Data items
┌──
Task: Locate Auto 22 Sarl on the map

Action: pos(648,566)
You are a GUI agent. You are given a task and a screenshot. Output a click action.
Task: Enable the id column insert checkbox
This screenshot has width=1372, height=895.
└──
┌──
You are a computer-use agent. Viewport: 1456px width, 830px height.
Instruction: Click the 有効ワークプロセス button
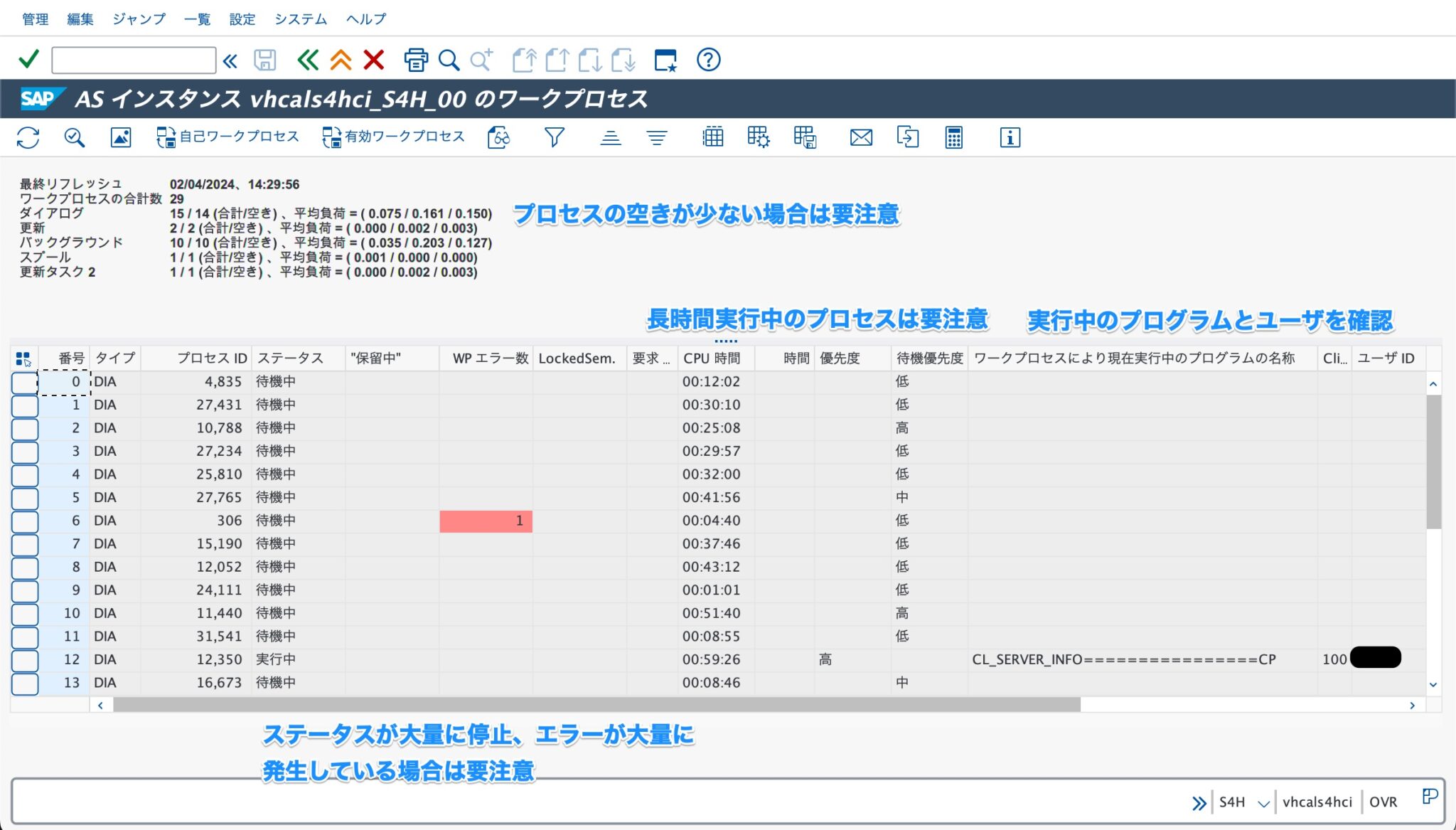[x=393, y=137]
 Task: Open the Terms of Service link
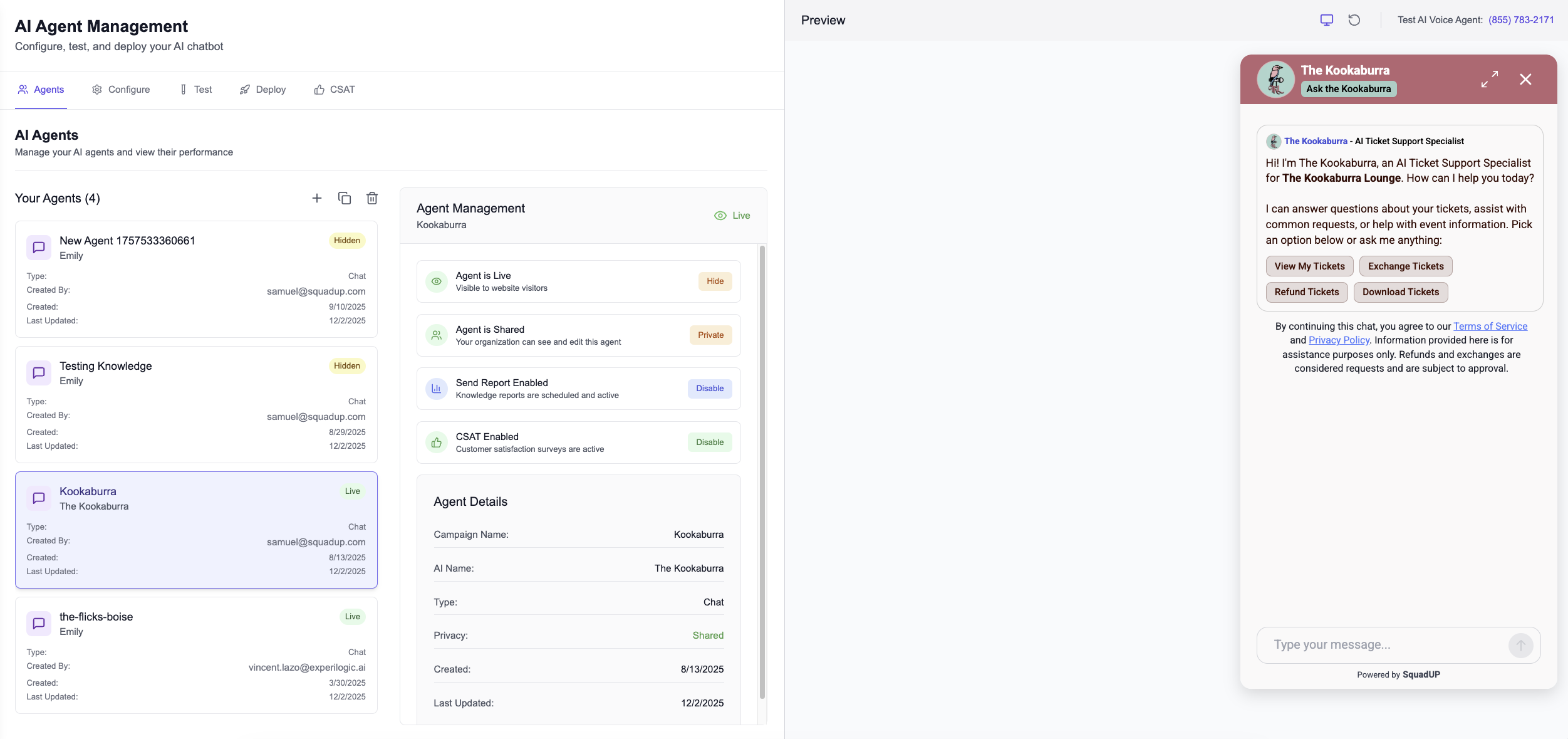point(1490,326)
└──
Scan the entries above for the line containing "You are a GUI", and copy it and all lines after it exactly, down to and including the line containing "This screenshot has width=1372, height=895.".

You are a GUI agent. You are given a task and a screenshot. Output a click action.
Task: Enable the id column insert checkbox
This screenshot has width=1372, height=895.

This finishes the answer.